Have I Been Rejected

  • By: Jessica Faust | Date: Apr 20 2010

Back in July of 2009, an agent made a full request for my manuscript. I sent it promptly. After not hearing anything for several months, I sent a polite request (with a copy of my original query attached) for a status update. No answer. Eight months later, I sent another polite request. Nothing, again. Being reasonably new to the querying process, I’m just wondering what I should do at this point. The obvious assumption would be that she has no interest in representing me; although, at this stage, I would think she’d at least let me know that. Or would she? I’ve been querying other agents during this period, so I’m not hinging everything on her, but it would be nice to know where I stand. Is this a usual way for an agent to respond (or, rather, to not respond)? Should I, in fact, consider this a rejection and give up on her?

This is probably one of the biggest frustrations writers have with the submission process. If an agent doesn’t answer, at what point do you give up and move on? I think the answer to that question depends on the writer. Some writers have the ability to let a submission go the minute it’s sent. They figure it’s out of their hands and they move on to the next thing. Certainly they’ll check up, but they are less dependent on an answer. More writers, however, wait and wait and question whether or not to assume something is a rejection.

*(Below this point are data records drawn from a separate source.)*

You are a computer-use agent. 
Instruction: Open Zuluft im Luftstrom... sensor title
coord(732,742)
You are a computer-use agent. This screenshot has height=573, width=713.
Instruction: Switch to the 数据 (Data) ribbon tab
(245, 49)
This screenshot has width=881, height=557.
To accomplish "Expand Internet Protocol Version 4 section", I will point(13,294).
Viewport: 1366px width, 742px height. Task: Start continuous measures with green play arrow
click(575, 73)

I think you have to do what’s best for your sanity. You’ve sent two requests for updates. You’ve received no answers. I would, for your own sanity, assume you’re not going to get an answer and move on. You never know, you could still hear something, but moving forward, as you have been, is the best course of action at this point.

As for whether or not this is usual, I guess that depends on who you talk to. I don’t think it’s usual. I think that when requesting material, most agents respond, but there are always those who don’t and there are always those situations in which things fall through the cracks.

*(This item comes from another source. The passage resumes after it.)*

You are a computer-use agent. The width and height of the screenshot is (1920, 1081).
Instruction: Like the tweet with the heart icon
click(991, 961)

35 responses to “Have I Been Rejected”

  1. Avatar Ted Cross says:

    Me, I wouldn't worry about it, because if an agent acted like this I wouldn't want them to be my agent.

  2. Avatar Amanda J. says:

    I agree with Ted. I think at this point it comes down to whether or not you would even want to be represented by someone who hasn't responded to your emails since July '09 after seeming interested.

  3. Avatar Robby says:

    I agree with Ted as well, 100 percent.

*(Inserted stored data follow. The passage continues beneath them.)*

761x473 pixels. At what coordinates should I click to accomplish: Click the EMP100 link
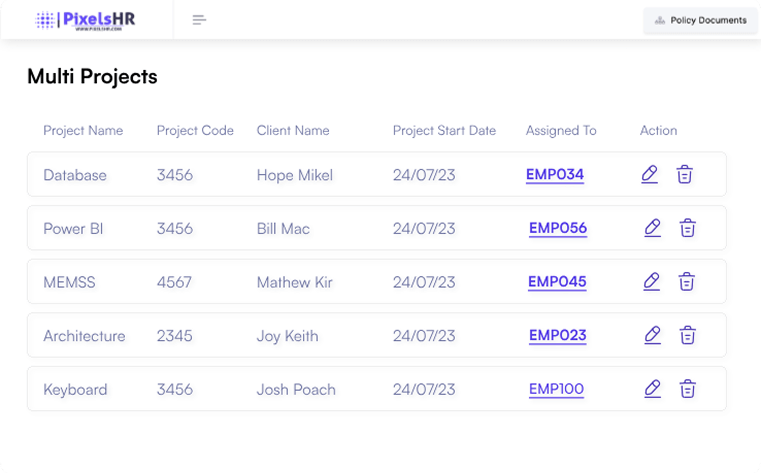pos(556,389)
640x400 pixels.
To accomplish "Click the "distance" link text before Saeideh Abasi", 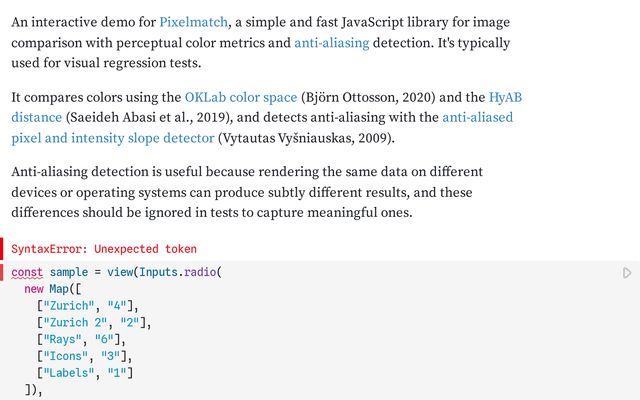I will point(36,118).
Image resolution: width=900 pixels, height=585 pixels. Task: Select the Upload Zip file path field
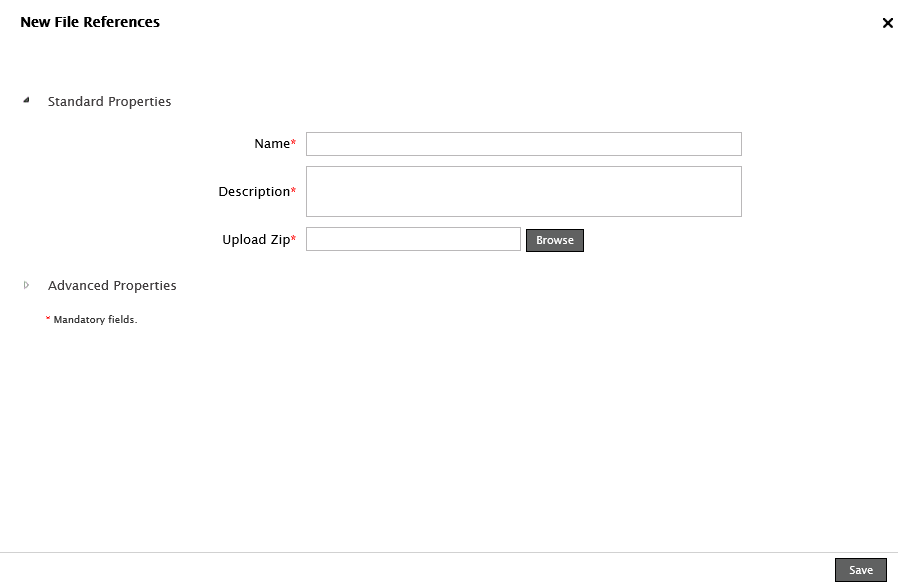(x=413, y=239)
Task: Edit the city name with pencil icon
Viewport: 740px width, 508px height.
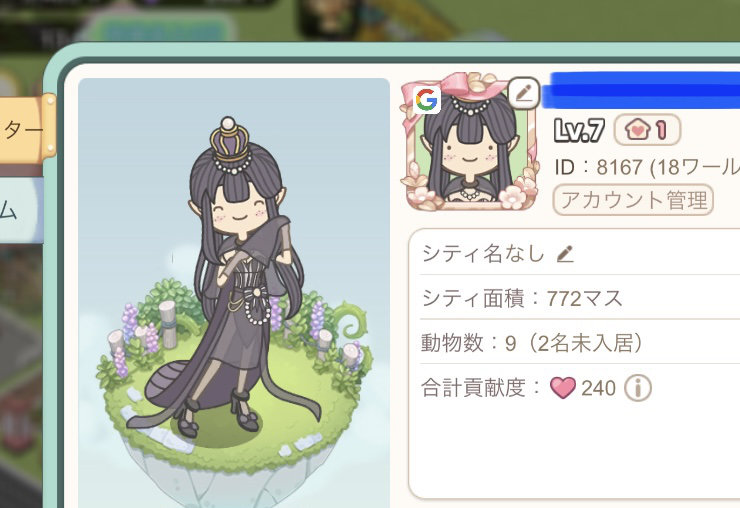Action: pyautogui.click(x=565, y=254)
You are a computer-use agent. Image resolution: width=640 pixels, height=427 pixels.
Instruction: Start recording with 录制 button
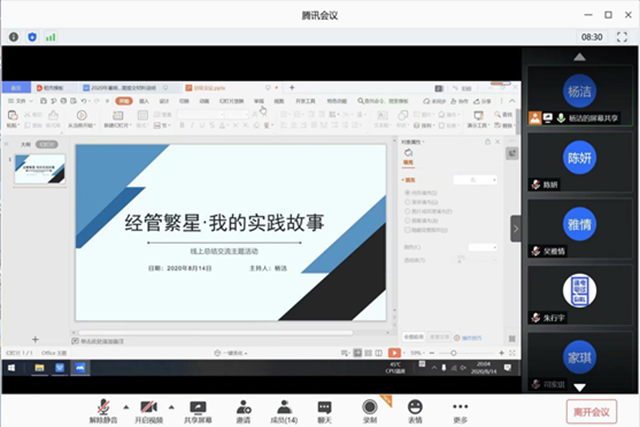(x=370, y=410)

  4. Avatar Anonymous says:

    No response on a Requested Full? I would not want that agent to represent me anyway.

    However, strange things happen in cyberspace. I'd ask around at Absolute Right and find out if this agent usually does things like this. If it's possible the Full got sucked down a blackhole and ended up in a parallel universe or something, try to find another means of contact to check on status, snail mail or a phone call or something.

    A Requested Full is a big deal. Sure, it stings to get a form rejection letter on one, but it's understandable. No response is Not Nice At All.

    Count yourself lucky for having dodged that bullet and move on. Be sure to cross the agent off your list for future projects. Maybe read a few posts or comments from authors who didn't realize they'd found an inconsiderate agent until AFTER they signed on.

  5. Avatar Jill Wheeler says:

    This happened to me once with a full, but I just let it go (without status updating). I figured if she really wanted to rep it, she'd be in touch. And, yeah, I wouldn't want her to be my agent if that is how she treats her clients.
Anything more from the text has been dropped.